--- INPUT DATA ---
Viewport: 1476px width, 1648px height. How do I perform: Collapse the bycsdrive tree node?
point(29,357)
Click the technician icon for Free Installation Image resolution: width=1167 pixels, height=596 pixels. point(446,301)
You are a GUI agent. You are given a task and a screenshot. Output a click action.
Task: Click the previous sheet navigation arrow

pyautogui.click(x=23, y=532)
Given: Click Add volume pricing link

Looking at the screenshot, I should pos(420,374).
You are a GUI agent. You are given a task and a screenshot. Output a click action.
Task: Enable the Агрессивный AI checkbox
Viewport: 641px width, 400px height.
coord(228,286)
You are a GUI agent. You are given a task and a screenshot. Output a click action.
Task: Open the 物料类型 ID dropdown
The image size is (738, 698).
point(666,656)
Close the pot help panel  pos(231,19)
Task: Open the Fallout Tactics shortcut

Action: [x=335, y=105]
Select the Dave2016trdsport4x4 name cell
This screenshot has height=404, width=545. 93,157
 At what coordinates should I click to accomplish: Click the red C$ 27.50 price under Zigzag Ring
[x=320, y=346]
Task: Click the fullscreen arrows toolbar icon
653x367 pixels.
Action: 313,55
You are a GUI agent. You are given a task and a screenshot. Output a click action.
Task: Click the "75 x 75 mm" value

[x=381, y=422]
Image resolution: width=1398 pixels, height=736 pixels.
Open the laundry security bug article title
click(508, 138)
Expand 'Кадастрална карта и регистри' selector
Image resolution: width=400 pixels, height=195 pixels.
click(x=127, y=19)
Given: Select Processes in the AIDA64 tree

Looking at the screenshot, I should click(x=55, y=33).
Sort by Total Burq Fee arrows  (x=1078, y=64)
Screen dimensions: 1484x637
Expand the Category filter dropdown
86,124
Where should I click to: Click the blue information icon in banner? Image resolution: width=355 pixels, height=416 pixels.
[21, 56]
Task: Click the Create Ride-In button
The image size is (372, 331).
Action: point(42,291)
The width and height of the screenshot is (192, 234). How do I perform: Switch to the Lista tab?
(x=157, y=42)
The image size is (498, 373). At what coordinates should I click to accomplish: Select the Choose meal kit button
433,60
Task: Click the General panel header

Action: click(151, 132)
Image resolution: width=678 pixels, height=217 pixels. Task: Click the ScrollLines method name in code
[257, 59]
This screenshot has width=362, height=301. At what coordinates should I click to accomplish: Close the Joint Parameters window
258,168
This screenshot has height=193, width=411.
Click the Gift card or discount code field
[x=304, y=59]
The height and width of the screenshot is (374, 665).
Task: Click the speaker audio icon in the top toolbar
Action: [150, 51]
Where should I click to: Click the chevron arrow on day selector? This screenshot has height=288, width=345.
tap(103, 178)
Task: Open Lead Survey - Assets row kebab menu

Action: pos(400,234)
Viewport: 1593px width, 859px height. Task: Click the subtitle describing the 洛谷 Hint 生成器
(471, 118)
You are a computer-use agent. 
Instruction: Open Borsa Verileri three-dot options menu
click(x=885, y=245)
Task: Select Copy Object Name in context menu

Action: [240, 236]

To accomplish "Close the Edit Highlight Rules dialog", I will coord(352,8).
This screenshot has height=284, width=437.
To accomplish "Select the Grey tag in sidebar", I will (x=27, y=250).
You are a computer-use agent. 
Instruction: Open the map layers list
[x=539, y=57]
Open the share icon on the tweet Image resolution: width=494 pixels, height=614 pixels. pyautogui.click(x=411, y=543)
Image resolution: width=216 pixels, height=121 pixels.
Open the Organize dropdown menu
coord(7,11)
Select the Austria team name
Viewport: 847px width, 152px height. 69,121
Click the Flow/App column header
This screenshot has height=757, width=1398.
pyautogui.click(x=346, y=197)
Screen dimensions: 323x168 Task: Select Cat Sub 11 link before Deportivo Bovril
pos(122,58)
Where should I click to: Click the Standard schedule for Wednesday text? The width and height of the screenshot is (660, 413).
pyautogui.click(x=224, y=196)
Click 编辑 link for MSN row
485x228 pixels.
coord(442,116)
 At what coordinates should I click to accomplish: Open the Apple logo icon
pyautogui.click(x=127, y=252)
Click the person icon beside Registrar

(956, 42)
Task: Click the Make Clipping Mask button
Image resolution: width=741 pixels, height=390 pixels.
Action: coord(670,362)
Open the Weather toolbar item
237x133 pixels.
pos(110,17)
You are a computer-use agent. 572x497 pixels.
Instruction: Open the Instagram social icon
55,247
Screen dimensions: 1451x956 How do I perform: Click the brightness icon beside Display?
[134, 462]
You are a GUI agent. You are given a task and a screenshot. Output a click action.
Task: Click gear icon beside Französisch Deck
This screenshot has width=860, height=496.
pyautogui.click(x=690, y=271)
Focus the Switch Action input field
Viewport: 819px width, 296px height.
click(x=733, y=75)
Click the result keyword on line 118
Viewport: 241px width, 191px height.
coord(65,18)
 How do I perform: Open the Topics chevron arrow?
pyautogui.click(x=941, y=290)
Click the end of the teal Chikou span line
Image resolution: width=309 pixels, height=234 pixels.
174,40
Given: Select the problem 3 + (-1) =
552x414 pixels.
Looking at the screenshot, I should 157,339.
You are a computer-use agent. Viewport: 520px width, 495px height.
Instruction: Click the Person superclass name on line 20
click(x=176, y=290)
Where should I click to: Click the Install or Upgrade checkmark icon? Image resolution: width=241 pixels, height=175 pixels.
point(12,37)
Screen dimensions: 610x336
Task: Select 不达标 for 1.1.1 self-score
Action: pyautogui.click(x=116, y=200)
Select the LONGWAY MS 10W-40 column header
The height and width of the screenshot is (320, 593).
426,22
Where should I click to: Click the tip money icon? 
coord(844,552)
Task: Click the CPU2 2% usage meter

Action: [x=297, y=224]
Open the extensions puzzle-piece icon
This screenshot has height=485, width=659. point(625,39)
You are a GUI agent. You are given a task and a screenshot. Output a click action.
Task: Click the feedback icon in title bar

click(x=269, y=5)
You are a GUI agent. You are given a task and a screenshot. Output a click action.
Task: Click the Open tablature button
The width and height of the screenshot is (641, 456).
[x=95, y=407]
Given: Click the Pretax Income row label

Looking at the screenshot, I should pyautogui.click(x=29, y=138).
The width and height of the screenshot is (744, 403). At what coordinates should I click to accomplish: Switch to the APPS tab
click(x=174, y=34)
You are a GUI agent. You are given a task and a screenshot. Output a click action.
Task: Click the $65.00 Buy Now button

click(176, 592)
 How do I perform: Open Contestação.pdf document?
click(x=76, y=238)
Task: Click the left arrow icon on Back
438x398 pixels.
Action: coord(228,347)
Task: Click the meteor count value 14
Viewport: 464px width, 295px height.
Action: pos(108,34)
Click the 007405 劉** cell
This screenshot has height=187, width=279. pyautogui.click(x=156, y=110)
---
**WORK REQUEST**
Your answer must be an exact copy of all the entries.

**EXPECTED OUTPUT**
Viewport: 1476px width, 1648px height. How do I perform: Collapse the bycsdrive tree node?
point(29,357)
Click the technician icon for Free Installation Image resolution: width=1167 pixels, height=596 pixels. point(446,301)
You are a GUI agent. You are given a task and a screenshot. Output a click action.
Task: Click the previous sheet navigation arrow

pyautogui.click(x=23, y=532)
Given: Click Add volume pricing link

Looking at the screenshot, I should pos(420,374).
You are a GUI agent. You are given a task and a screenshot. Output a click action.
Task: Enable the Агрессивный AI checkbox
Viewport: 641px width, 400px height.
coord(228,286)
You are a GUI agent. You are given a task and a screenshot. Output a click action.
Task: Open the 物料类型 ID dropdown
The image size is (738, 698).
point(666,656)
Close the pot help panel  pos(231,19)
Task: Open the Fallout Tactics shortcut

Action: [x=335, y=105]
Select the Dave2016trdsport4x4 name cell
This screenshot has height=404, width=545. 93,157
 At what coordinates should I click to accomplish: Click the red C$ 27.50 price under Zigzag Ring
[x=320, y=346]
Task: Click the fullscreen arrows toolbar icon
653x367 pixels.
Action: 313,55
You are a GUI agent. You are given a task and a screenshot. Output a click action.
Task: Click the "75 x 75 mm" value

[x=381, y=422]
Image resolution: width=1398 pixels, height=736 pixels.
Open the laundry security bug article title
click(508, 138)
Expand 'Кадастрална карта и регистри' selector
Image resolution: width=400 pixels, height=195 pixels.
click(x=127, y=19)
Given: Select Processes in the AIDA64 tree

Looking at the screenshot, I should click(x=55, y=33).
Sort by Total Burq Fee arrows  (x=1078, y=64)
Screen dimensions: 1484x637
Expand the Category filter dropdown
86,124
Where should I click to: Click the blue information icon in banner? Image resolution: width=355 pixels, height=416 pixels.
[21, 56]
Task: Click the Create Ride-In button
The image size is (372, 331).
Action: point(42,291)
The width and height of the screenshot is (192, 234). How do I perform: Switch to the Lista tab?
(x=157, y=42)
The image size is (498, 373). At what coordinates should I click to accomplish: Select the Choose meal kit button
433,60
Task: Click the General panel header

Action: click(151, 132)
Image resolution: width=678 pixels, height=217 pixels. Task: Click the ScrollLines method name in code
[257, 59]
This screenshot has width=362, height=301. At what coordinates should I click to accomplish: Close the Joint Parameters window
258,168
This screenshot has height=193, width=411.
Click the Gift card or discount code field
[x=304, y=59]
The height and width of the screenshot is (374, 665).
Task: Click the speaker audio icon in the top toolbar
Action: [150, 51]
Where should I click to: Click the chevron arrow on day selector? This screenshot has height=288, width=345.
tap(103, 178)
Task: Open Lead Survey - Assets row kebab menu

Action: pos(400,234)
Viewport: 1593px width, 859px height. Task: Click the subtitle describing the 洛谷 Hint 生成器
(471, 118)
You are a computer-use agent. 
Instruction: Open Borsa Verileri three-dot options menu
click(x=885, y=245)
Task: Select Copy Object Name in context menu

Action: [240, 236]

To accomplish "Close the Edit Highlight Rules dialog", I will coord(352,8).
This screenshot has height=284, width=437.
To accomplish "Select the Grey tag in sidebar", I will (x=27, y=250).
You are a computer-use agent. 
Instruction: Open the map layers list
[x=539, y=57]
Open the share icon on the tweet Image resolution: width=494 pixels, height=614 pixels. pyautogui.click(x=411, y=543)
Image resolution: width=216 pixels, height=121 pixels.
Open the Organize dropdown menu
coord(7,11)
Select the Austria team name
Viewport: 847px width, 152px height. 69,121
Click the Flow/App column header
This screenshot has height=757, width=1398.
pyautogui.click(x=346, y=197)
Screen dimensions: 323x168 Task: Select Cat Sub 11 link before Deportivo Bovril
pos(122,58)
Where should I click to: Click the Standard schedule for Wednesday text? The width and height of the screenshot is (660, 413).
pyautogui.click(x=224, y=196)
Click 编辑 link for MSN row
485x228 pixels.
coord(442,116)
 At what coordinates should I click to accomplish: Open the Apple logo icon
pyautogui.click(x=127, y=252)
Click the person icon beside Registrar

(956, 42)
Task: Click the Make Clipping Mask button
Image resolution: width=741 pixels, height=390 pixels.
Action: coord(670,362)
Open the Weather toolbar item
237x133 pixels.
pos(110,17)
You are a computer-use agent. 572x497 pixels.
Instruction: Open the Instagram social icon
55,247
Screen dimensions: 1451x956 How do I perform: Click the brightness icon beside Display?
[134, 462]
You are a GUI agent. You are given a task and a screenshot. Output a click action.
Task: Click gear icon beside Französisch Deck
This screenshot has width=860, height=496.
pyautogui.click(x=690, y=271)
Focus the Switch Action input field
Viewport: 819px width, 296px height.
click(x=733, y=75)
Click the result keyword on line 118
Viewport: 241px width, 191px height.
coord(65,18)
 How do I perform: Open the Topics chevron arrow?
pyautogui.click(x=941, y=290)
Click the end of the teal Chikou span line
Image resolution: width=309 pixels, height=234 pixels.
174,40
Given: Select the problem 3 + (-1) =
552x414 pixels.
Looking at the screenshot, I should 157,339.
You are a computer-use agent. Viewport: 520px width, 495px height.
Instruction: Click the Person superclass name on line 20
click(x=176, y=290)
Where should I click to: Click the Install or Upgrade checkmark icon? Image resolution: width=241 pixels, height=175 pixels.
point(12,37)
Screen dimensions: 610x336
Task: Select 不达标 for 1.1.1 self-score
Action: pyautogui.click(x=116, y=200)
Select the LONGWAY MS 10W-40 column header
The height and width of the screenshot is (320, 593).
426,22
Where should I click to: Click the tip money icon? 
coord(844,552)
Task: Click the CPU2 2% usage meter

Action: [x=297, y=224]
Open the extensions puzzle-piece icon
This screenshot has height=485, width=659. point(625,39)
You are a GUI agent. You are given a task and a screenshot. Output a click action.
Task: Click the feedback icon in title bar

click(x=269, y=5)
You are a GUI agent. You are given a task and a screenshot. Output a click action.
Task: Click the Open tablature button
The width and height of the screenshot is (641, 456).
[x=95, y=407]
Given: Click the Pretax Income row label

Looking at the screenshot, I should pyautogui.click(x=29, y=138).
The width and height of the screenshot is (744, 403). At what coordinates should I click to accomplish: Switch to the APPS tab
click(x=174, y=34)
You are a GUI agent. You are given a task and a screenshot. Output a click action.
Task: Click the $65.00 Buy Now button

click(176, 592)
 How do I perform: Open Contestação.pdf document?
click(x=76, y=238)
Task: Click the left arrow icon on Back
438x398 pixels.
Action: coord(228,347)
Task: Click the meteor count value 14
Viewport: 464px width, 295px height.
Action: pos(108,34)
Click the 007405 劉** cell
This screenshot has height=187, width=279. pyautogui.click(x=156, y=110)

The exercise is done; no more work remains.